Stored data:
__________

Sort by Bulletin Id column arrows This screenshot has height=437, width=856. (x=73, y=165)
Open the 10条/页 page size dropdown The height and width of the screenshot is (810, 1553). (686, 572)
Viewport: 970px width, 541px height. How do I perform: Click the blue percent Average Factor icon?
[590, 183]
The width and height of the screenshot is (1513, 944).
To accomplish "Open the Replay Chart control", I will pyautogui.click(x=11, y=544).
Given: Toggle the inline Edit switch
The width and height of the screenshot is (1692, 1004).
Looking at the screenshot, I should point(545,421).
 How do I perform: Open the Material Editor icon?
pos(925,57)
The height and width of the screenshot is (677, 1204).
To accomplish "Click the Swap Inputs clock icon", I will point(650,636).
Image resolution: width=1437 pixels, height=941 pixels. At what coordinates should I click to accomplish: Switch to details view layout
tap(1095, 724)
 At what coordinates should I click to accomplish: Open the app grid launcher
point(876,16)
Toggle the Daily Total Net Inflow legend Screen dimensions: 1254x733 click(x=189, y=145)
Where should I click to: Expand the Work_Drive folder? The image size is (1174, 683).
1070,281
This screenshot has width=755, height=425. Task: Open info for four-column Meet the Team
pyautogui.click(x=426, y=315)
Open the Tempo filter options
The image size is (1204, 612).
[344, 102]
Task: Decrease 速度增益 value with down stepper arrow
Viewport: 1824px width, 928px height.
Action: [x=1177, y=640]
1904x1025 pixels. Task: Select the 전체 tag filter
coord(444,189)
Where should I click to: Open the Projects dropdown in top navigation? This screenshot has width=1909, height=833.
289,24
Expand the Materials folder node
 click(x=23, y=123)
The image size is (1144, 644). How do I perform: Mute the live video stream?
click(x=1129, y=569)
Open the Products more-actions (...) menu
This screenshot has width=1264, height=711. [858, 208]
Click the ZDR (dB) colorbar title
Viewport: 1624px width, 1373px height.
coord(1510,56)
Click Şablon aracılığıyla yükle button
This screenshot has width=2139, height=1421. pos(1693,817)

__________

* **Task details**
Read the entries and pick out all lines that include the word "will".

* **Answer to the problem**
To accomplish "Open the Replay Chart control", I will pyautogui.click(x=11, y=544).
To accomplish "Click the Swap Inputs clock icon", I will point(650,636).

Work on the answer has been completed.